"Why Everyone (Else) Is a Hypocrite" is a wonderful book by Robert Kurzban and the site where you can read a bit about it has a great URL too: https://www.hypocrisybook.com.
It is all about evolution and the mind that has different compartments, creating this apparently terrible habit of noticing inconsistencies in all but ourselves.
As our mind is a kind of cabinet with many drawers and some of them are full of junk and others of exquisite art objects, things can look a bit incongruous.
Our inner balance depends on ignoring the co-existence of junk and art and happily thinking of the whole cabinet as a solid piece of furniture. This is of course a bit of a simplistic review of the book and the theory behind it, but it serves the purpose of my own theory: that physical beauty is our greatest source of hypocrisy.
If there is a drawer that very few people dare to open, let alone examine its contents, that is the drawer of our looks. The real physical appearance, not the glossed-over one, either through fantasising or as a result of dishonest compliments.
Some people look good and a few really good. The vast majority have mediocre looks, for lack of a less harsh word. That's fine, nature does not condone exceptionalism and mankind has survived so far within normal limits of attractiveness.
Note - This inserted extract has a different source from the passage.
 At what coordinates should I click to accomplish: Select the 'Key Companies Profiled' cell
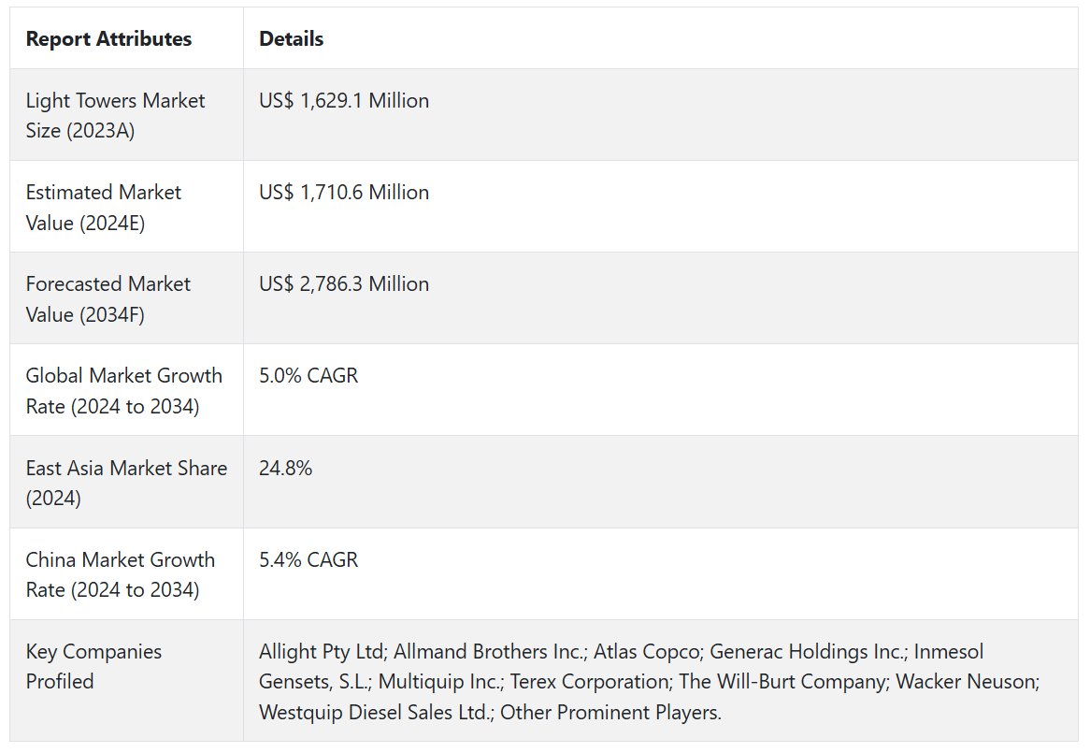(x=93, y=666)
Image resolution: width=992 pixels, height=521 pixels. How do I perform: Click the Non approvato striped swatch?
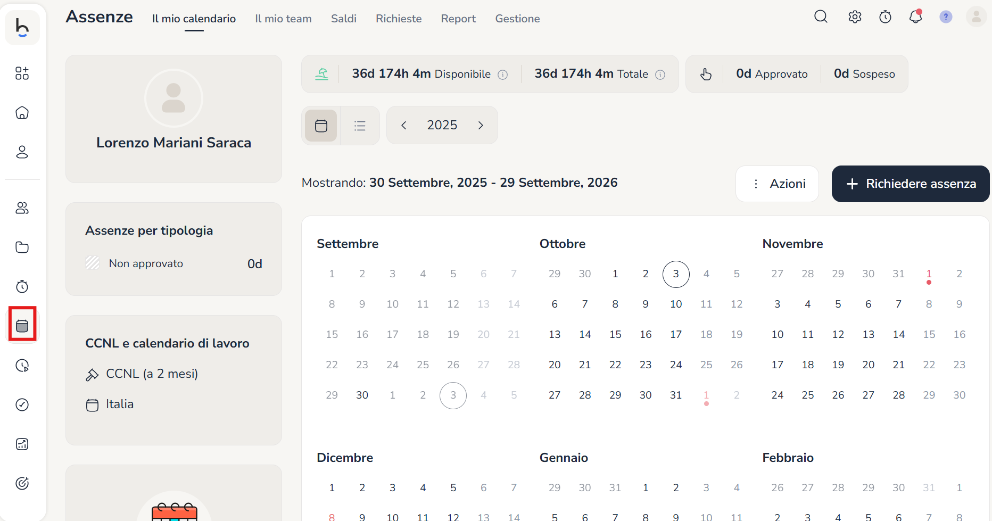click(x=93, y=263)
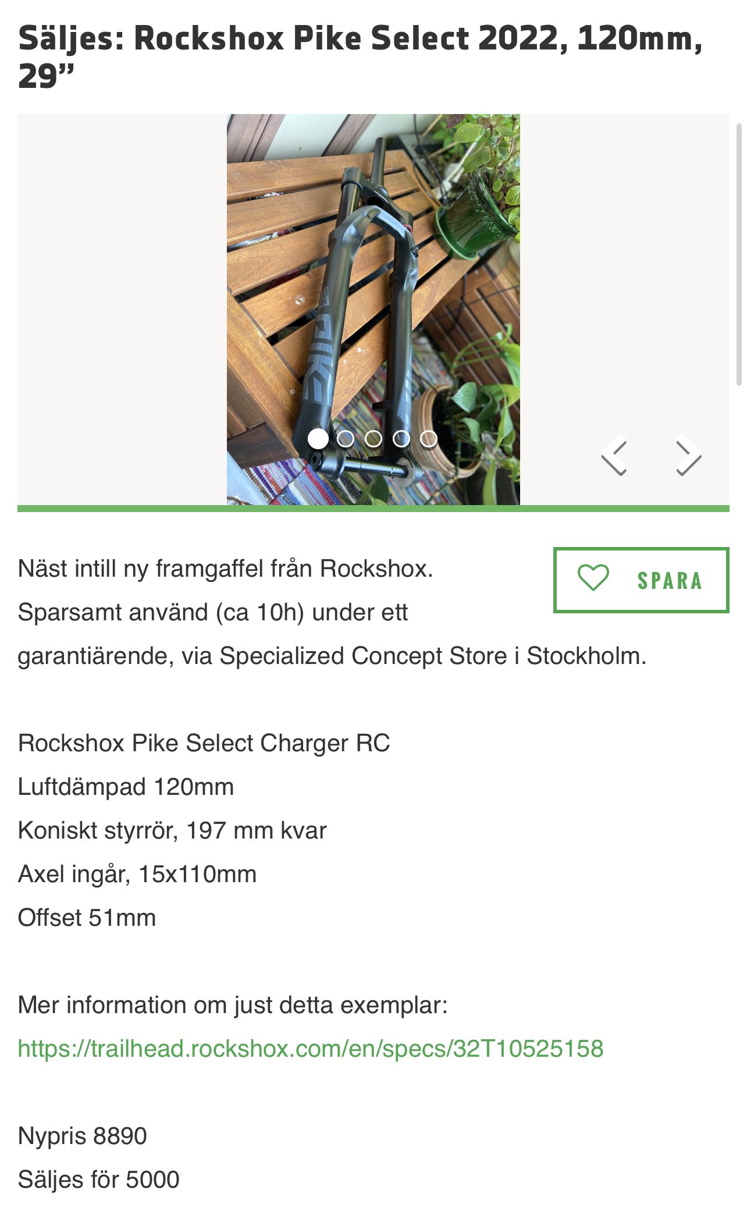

Nevertheless, as soon as the topic of physical beauty comes up, in a public debate or in the conversation between a man and a woman, a weird thing happens. Outward beauty elicits a moral high ground reaction, and inner beauty is readily invoked as the real stuff.
It's not the looks that count, it's the character, the soul or some other intangible quality. It's all skin deep, we need to see beyond appearances and so on.
No, we do not. We'd be better off if we admitted that physical beauty, a result of successful gene pairing, good food in infancy and not too much sun, is liable to wake up envy.
That's normal too. Is there anyone who would honestly refuse to be touched by a magic wand if that would make them really beautiful? Hypocrites would probably say no.
Beauty within is different from beauty without, but the two do not clash. The former should not be viewed as the rightful recipient of admiration, while excellent physical attributes would somehow be indecent and undesirable.
There is room for everyone under the sun, they say. There must be then room for all kinds of beauty in an individual human being. Somehow, as we notice when we are not too infatuated with ourselves or devoured by envy, the sum of it all stays the same throughout our life.